I would not stand for it. I knew I could not stay under Aunt Becca's thumb any longer. I had outgrown her little Podunk radio station. The time had come to cut ties with Rochester and WHAM and all the people who attempted to keep me from rising to fame and glory. I could have quit right then and there, but that wasn't really my style. No, when you have wronged Bill McNeal, there will be consequences. I will make sure to leave a mark. I spent the next month sabotaging every aspect of the operation. I filed several grievances against my news director with the local chapter of the broadcaster's union citing wrongs against me, both real and fictitious. I made several calls to the Better Business Bureau, utilizing my wide variety of accents and impersonations, and explained all the ways in which the station was cheating advertisers and skirting their tax obligations. I purchased a very nice home entertainment system for myself and charged it to the station. I robbed the supply cabinet blind. Once I cut the wire to the kill switch there was nothing left to do but resign by interrupting a live broadcast and telling the listeners what I really thought about every last person still employed at that insignificant little station. With that, I packed my things and lit off for the great unknown.

I spent the next ten years or so bouncing around the east coast at various news stations. It was hard to leave my aunt in the lurch like that, but my hands were tied. I could not stand for censorship. It went against my journalistic integrity. It turned out that it was for the best that I left when I did. The station folded within a month, probably due to the fact that they no longer had their claws in the great Bill McNeal. I tried to keep in touch with Aunt Becca for a while, but honestly she turned into something of a raving lunatic. Every time I tried to give her a call she would fly off the handle, droning on and on about some nonsense that I had run her station into the ground.
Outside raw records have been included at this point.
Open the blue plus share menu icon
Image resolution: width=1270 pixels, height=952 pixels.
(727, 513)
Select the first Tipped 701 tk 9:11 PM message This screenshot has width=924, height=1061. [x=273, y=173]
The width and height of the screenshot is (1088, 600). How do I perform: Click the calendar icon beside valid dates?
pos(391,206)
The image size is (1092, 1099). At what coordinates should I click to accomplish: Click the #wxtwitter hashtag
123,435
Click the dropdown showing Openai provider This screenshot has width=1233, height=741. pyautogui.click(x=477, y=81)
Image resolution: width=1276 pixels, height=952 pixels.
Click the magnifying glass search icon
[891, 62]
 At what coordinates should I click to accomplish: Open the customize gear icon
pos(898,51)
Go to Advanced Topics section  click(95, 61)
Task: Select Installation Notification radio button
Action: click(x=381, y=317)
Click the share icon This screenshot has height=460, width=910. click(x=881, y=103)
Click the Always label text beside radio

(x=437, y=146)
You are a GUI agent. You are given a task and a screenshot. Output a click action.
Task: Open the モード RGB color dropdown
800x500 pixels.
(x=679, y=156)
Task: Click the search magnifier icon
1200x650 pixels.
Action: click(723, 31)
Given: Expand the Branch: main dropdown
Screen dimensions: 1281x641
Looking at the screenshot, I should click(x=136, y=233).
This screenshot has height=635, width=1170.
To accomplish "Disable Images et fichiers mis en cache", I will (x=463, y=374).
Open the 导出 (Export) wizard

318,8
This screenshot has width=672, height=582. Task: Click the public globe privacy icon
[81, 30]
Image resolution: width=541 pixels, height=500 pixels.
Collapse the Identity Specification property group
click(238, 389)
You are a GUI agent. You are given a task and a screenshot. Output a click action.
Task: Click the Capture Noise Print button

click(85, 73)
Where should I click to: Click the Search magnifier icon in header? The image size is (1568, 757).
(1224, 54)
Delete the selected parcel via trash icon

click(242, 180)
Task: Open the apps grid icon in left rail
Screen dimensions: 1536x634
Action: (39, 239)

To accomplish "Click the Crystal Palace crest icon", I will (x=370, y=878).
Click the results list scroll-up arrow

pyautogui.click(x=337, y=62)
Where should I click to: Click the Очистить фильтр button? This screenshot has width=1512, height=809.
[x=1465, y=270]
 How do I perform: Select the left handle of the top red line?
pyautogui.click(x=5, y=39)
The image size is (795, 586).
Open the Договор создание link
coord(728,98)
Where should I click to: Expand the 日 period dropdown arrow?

Eventually I stopped calling. Years later she tracked me down when I was living in New York City. I woke up to her banging on the door of my apartment late one night, threatening to burn the entire building down if I didn't open up. I did the only rational thing I could do: I phoned the police and told them there was an insane woman threatening to commit arson. They came and picked her up shortly. I ended up having to file a restraining order against her. It's a shame, really. People throw you a bone when you're nobody and then they want to ride your coattails to the top. Once I made a name for myself, she felt I owed her something. I guess that's simply the price of being famous.